__PROBLEM REQUIREMENTS__
Where does the word "table" occur in the entries below? Copy every line that has it.

__DATASET CONTENT__

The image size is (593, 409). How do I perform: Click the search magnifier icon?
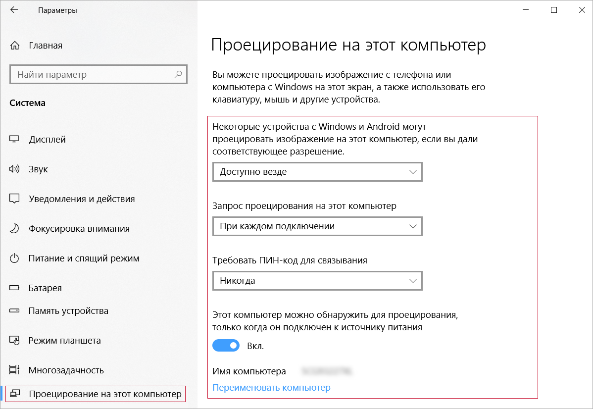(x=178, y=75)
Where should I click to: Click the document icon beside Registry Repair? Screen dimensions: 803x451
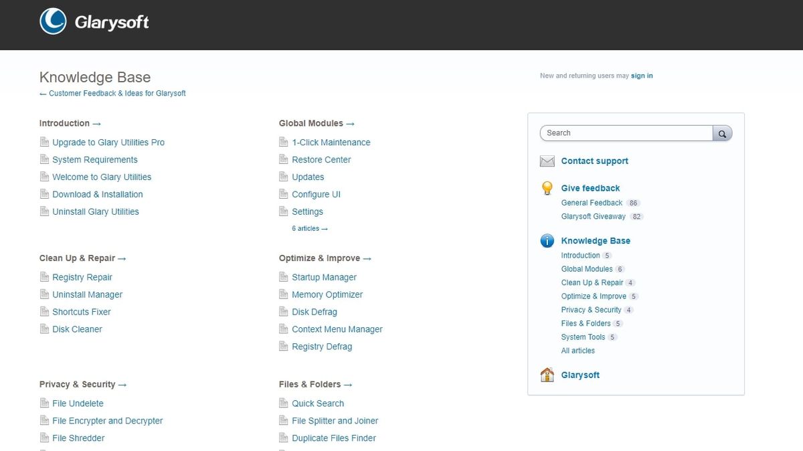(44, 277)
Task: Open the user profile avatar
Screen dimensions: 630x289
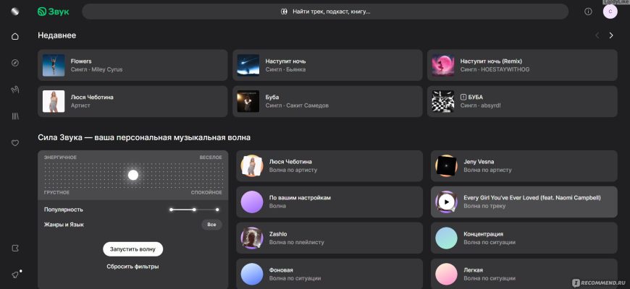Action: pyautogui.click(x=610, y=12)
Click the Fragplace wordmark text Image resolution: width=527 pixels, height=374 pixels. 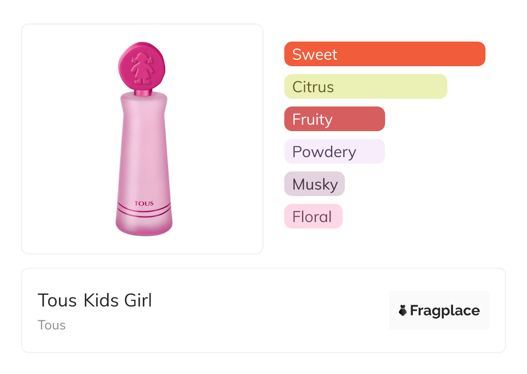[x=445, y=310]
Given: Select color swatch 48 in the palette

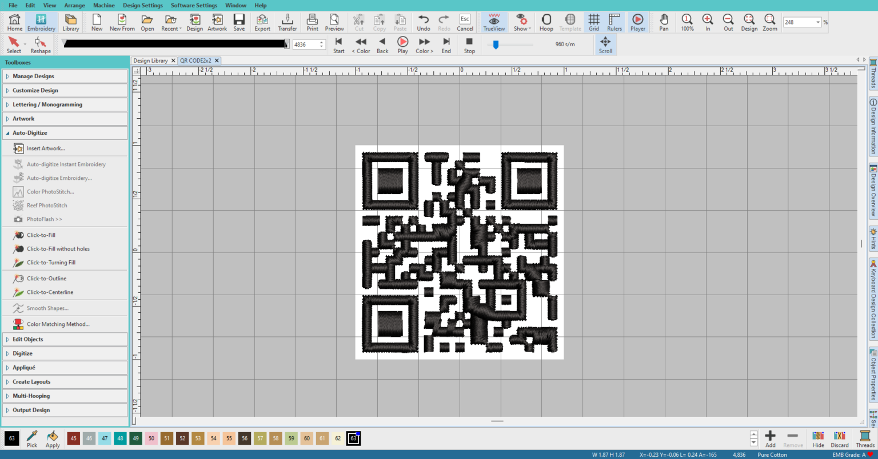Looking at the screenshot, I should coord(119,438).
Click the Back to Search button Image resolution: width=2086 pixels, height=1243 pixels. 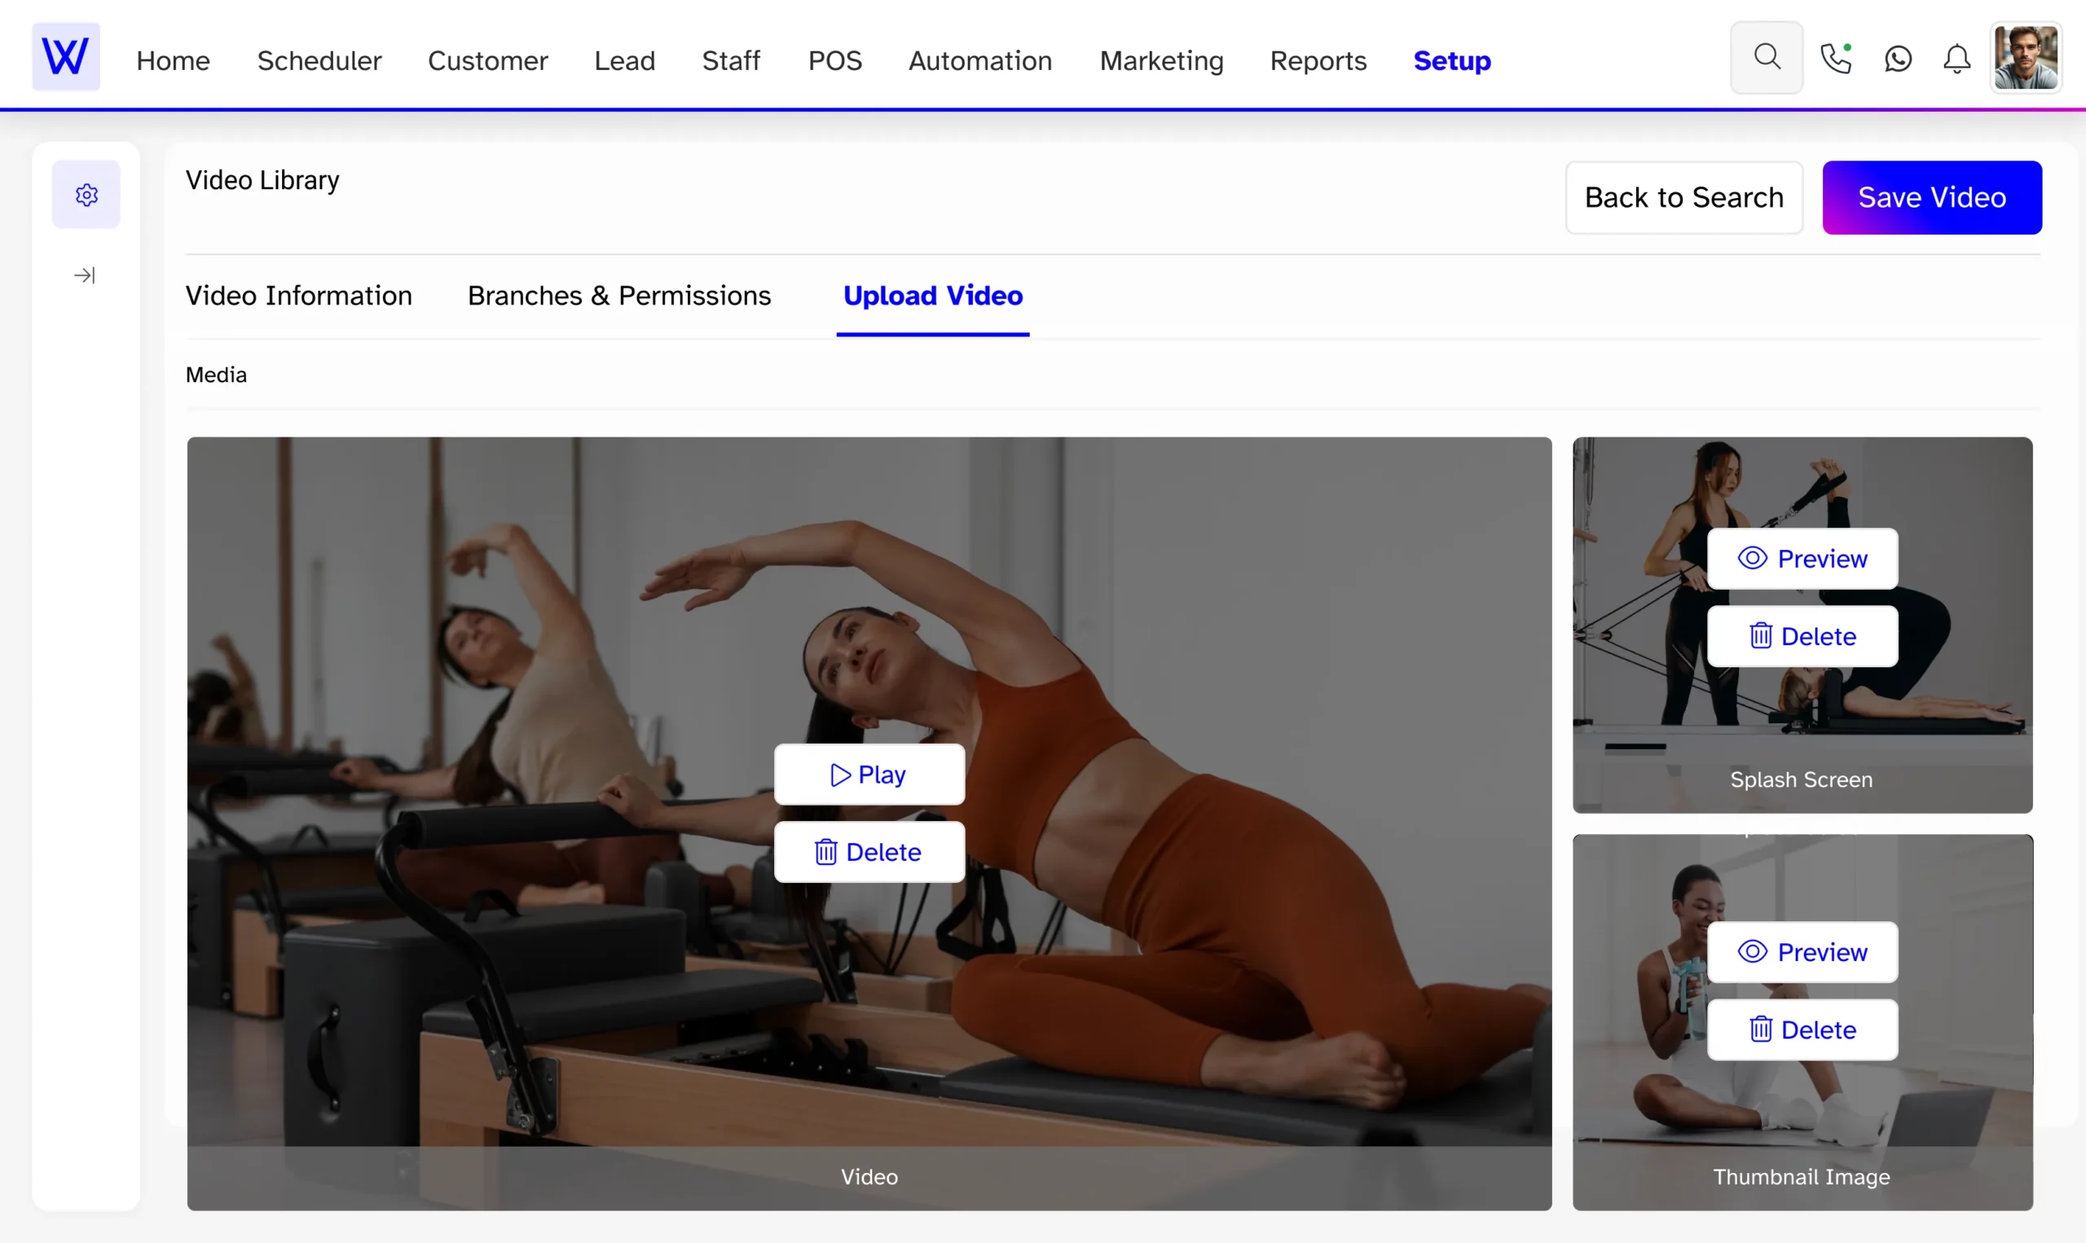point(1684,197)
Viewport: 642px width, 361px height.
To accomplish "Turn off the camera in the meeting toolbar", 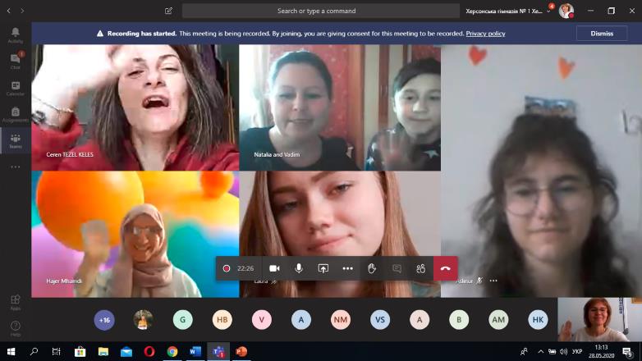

---

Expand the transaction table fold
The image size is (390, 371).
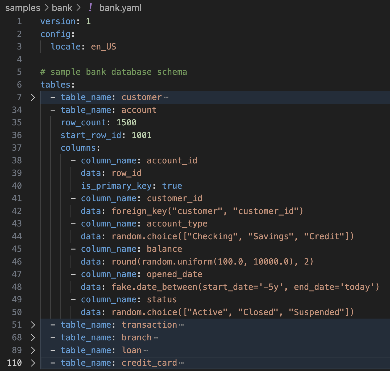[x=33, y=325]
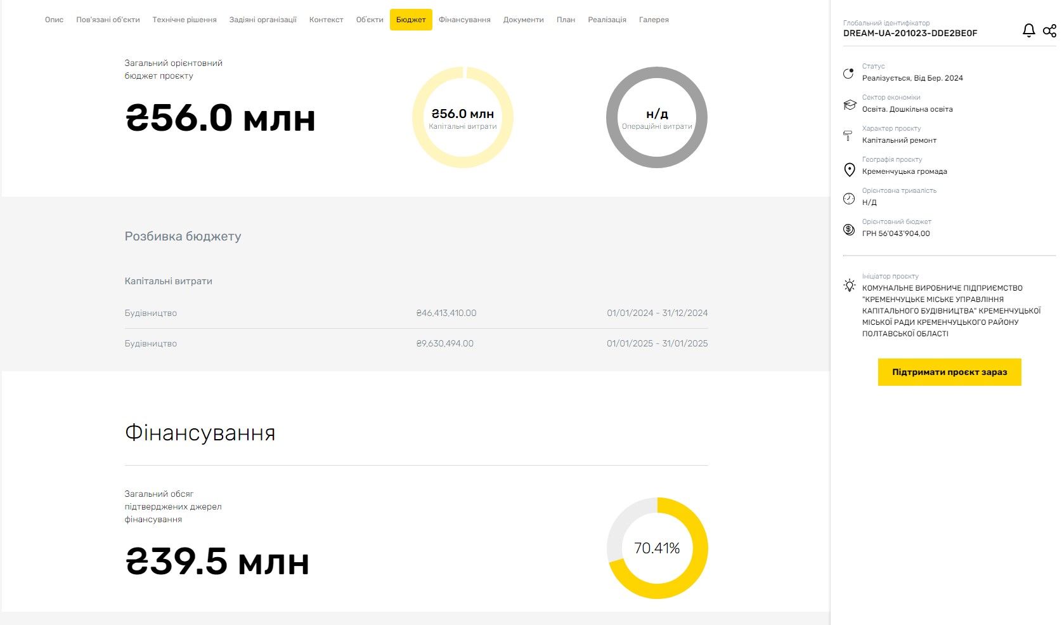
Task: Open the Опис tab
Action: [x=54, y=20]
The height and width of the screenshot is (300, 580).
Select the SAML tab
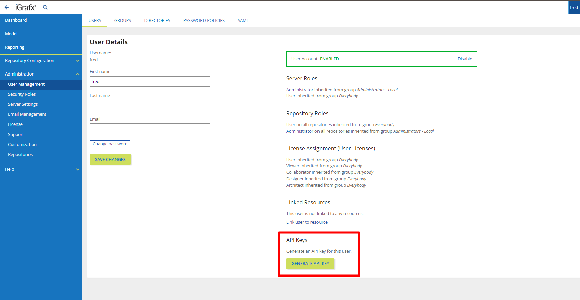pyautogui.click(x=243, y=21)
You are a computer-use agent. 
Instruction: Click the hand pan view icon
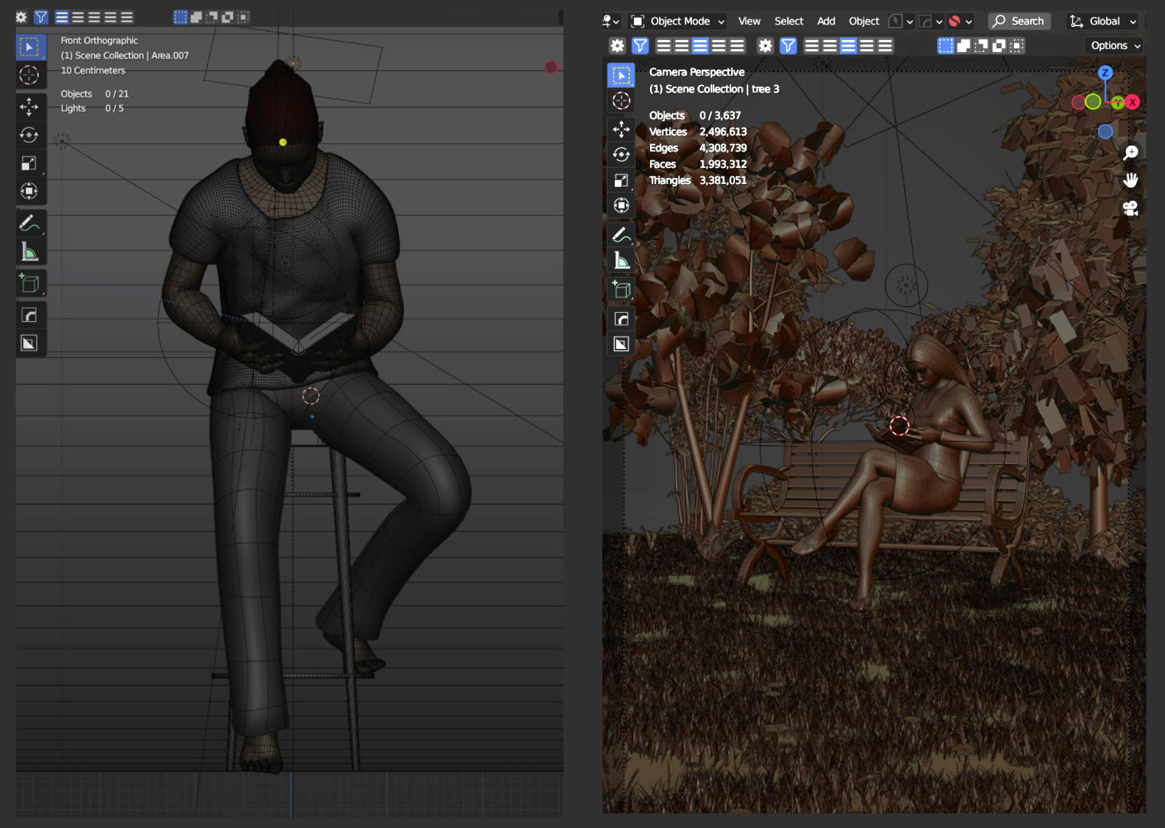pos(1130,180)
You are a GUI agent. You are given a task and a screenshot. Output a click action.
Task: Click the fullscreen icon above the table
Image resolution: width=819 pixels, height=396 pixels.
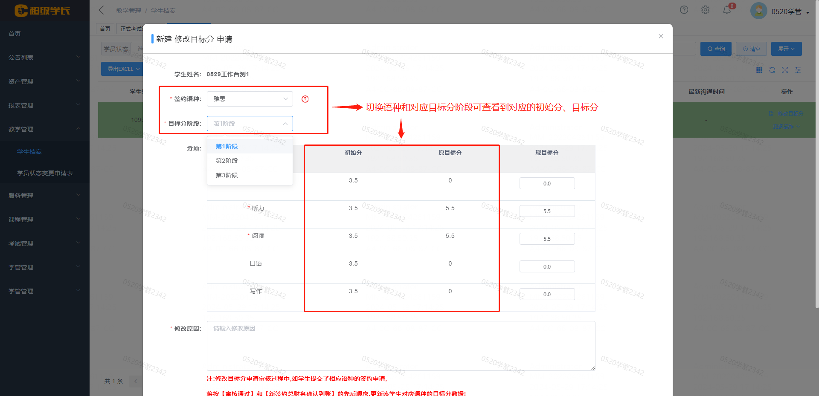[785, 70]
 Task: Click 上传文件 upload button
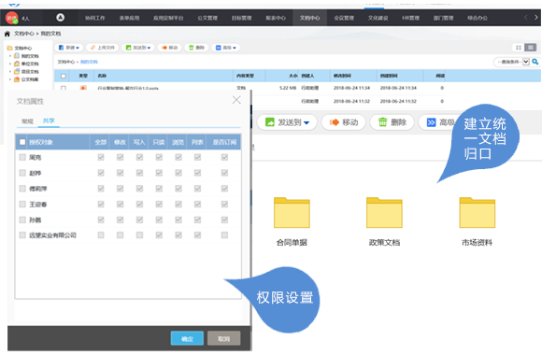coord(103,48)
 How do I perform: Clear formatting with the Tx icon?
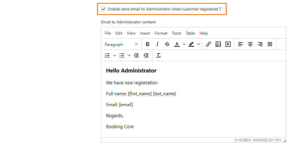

__RESULT OF THIS EXERCISE__
Expand the transaction table fold
Task: Click the fullscreen icon above the table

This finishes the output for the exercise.